_EXERCISE_
Every line from the line containing "This screenshot has" through the end of the data is to be reproduced exactly, excluding pictures.

(Stored data entries)
•••••
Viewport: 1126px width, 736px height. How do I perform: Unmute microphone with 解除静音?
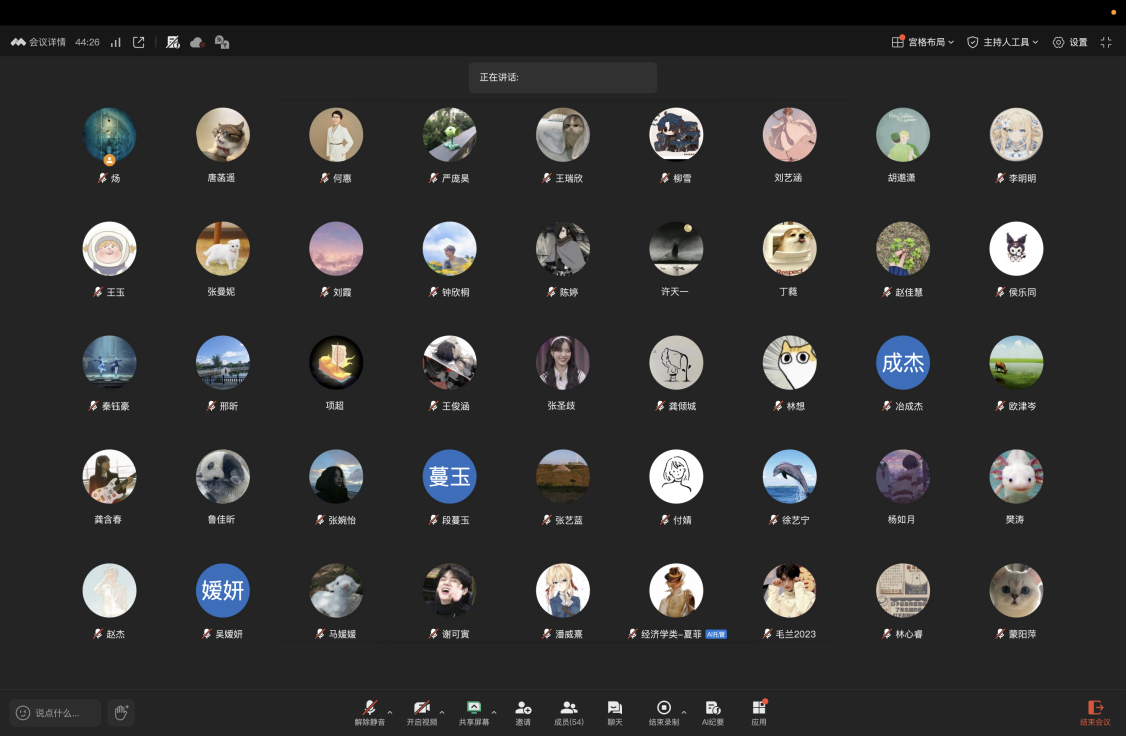click(369, 712)
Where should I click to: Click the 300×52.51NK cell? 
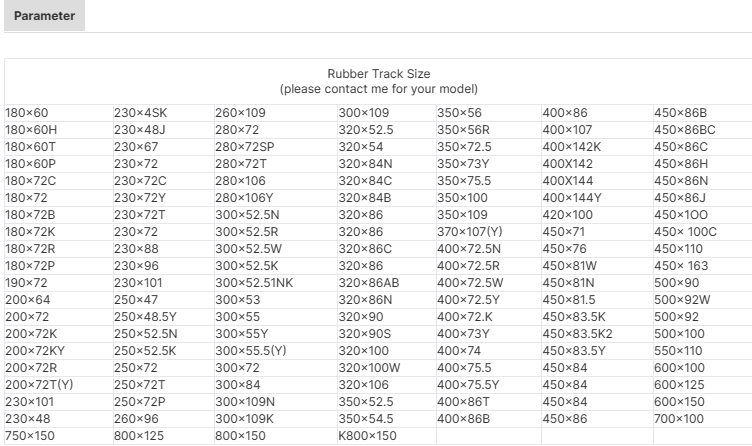point(276,283)

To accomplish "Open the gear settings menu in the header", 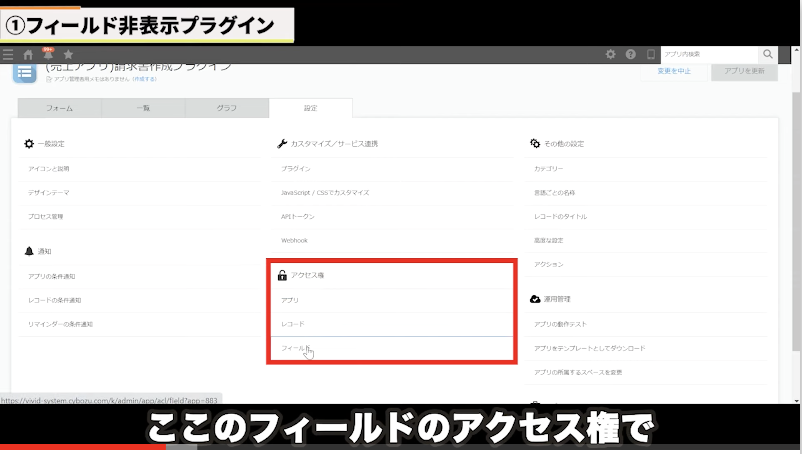I will [x=611, y=54].
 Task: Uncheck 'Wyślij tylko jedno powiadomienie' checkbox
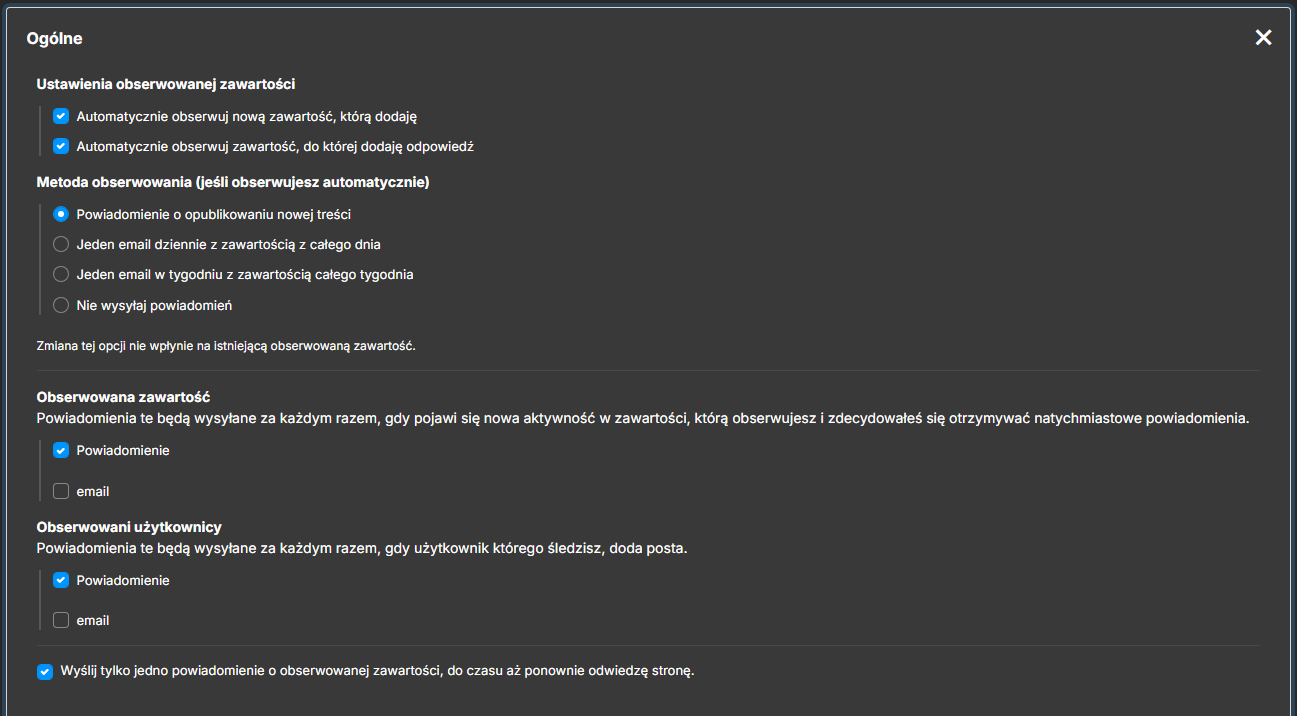[45, 671]
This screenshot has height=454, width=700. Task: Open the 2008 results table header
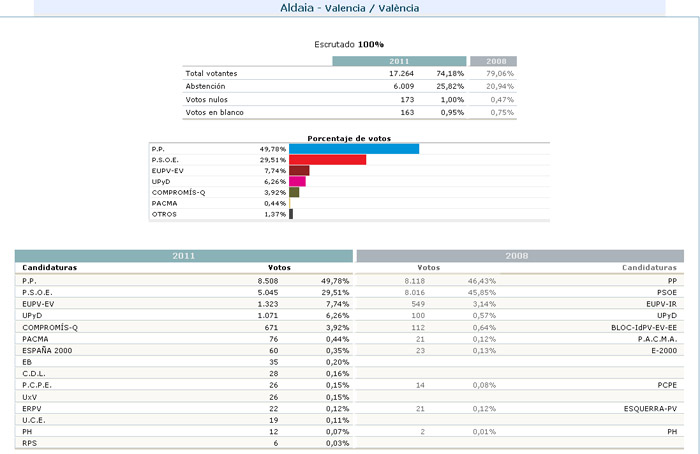pyautogui.click(x=520, y=256)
•••••
_EXPECTED ANSWER_
This screenshot has height=454, width=700. Task: Open the 2008 results table header
pyautogui.click(x=520, y=256)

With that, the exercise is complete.